The third section points out that the debt does not in any way provide a measure of inter-generational equity. The debt is a commitment from the public as a whole to the owners of the debt. This can present distributional issues within a generation, but there is no way in which the debt in any way measures the extent to which current generations have made future generations worse off. In fact, the debt as conventionally reported is an arbitrary number that tells us very little about anything.

The fourth section examines the long-term deficit projections that have caused so much panic in policy circles. Specifically, it examines the projections for Social Security and Medicare. It shows that the projected shortfalls in Social Security can be relatively easily filled, especially if the pattern of upward redistribution of income that we have experienced over the last decade is stopped. Addressing the projected shortfall would be even easier if upward redistribution of the last three decades were reversed.

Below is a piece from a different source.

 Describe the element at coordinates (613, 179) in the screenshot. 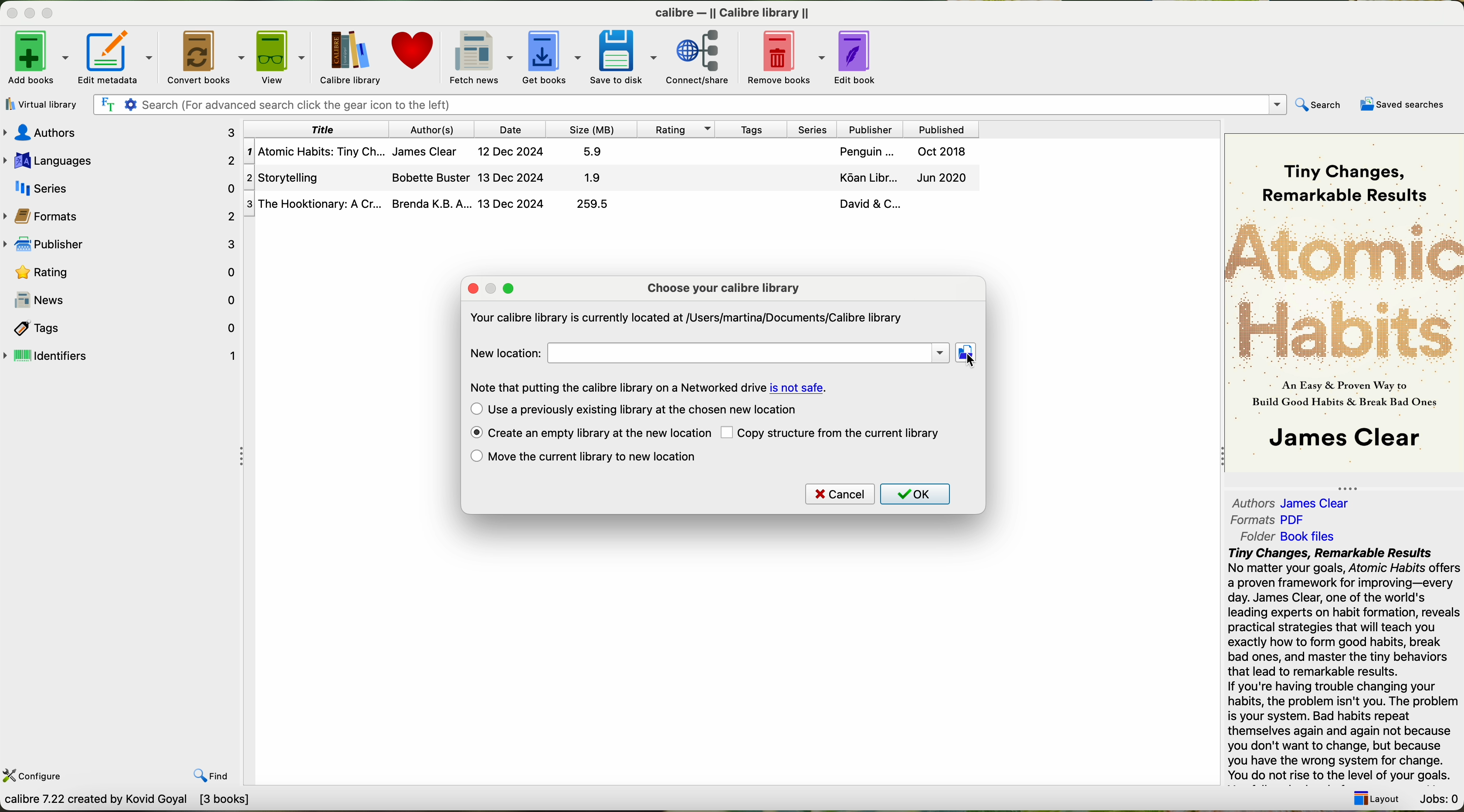

I see `Second Storytelling` at that location.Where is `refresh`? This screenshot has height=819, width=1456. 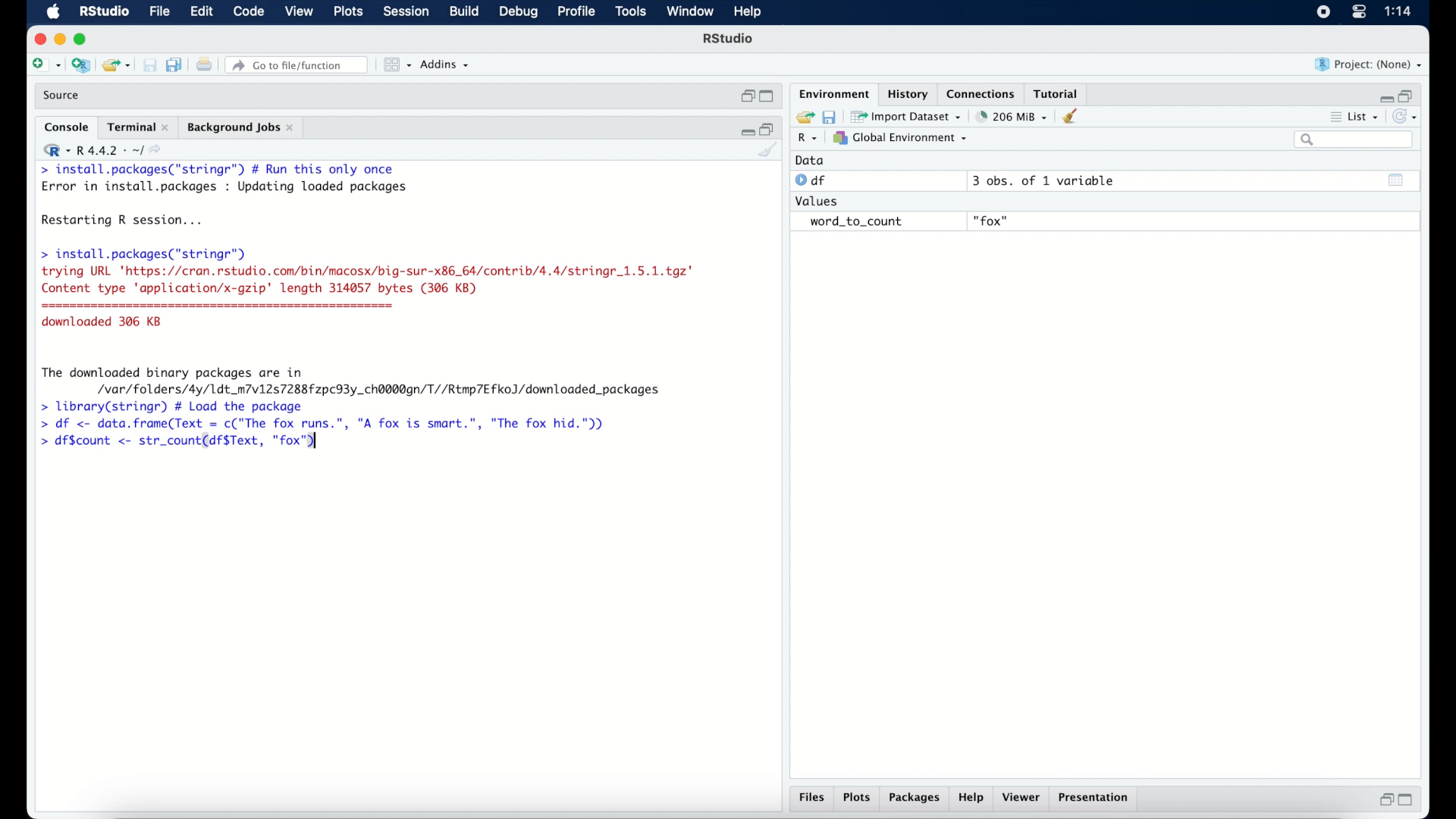
refresh is located at coordinates (1407, 117).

Instead, the main reason that deficits are projected to rise to dangerous levels is that private sector health care costs are projected to continue to hugely outpace the rate of economic growth. If these projections for health care costs prove accurate, it will have a devastating impact on the economy regardless of what is done with public sector-financed health care programs. Given this fact, an honest discussion would focus on ways to reform the health care system, not just containing public sector spending on health care. Discussing this projected explosion of health care costs as a deficit problem is fundamentally misleading.

The conclusion explains that we need to focus directly on the issues that will affect the future state of the economy if we care about the well-being of future generations. The deficit is very much secondary in this picture.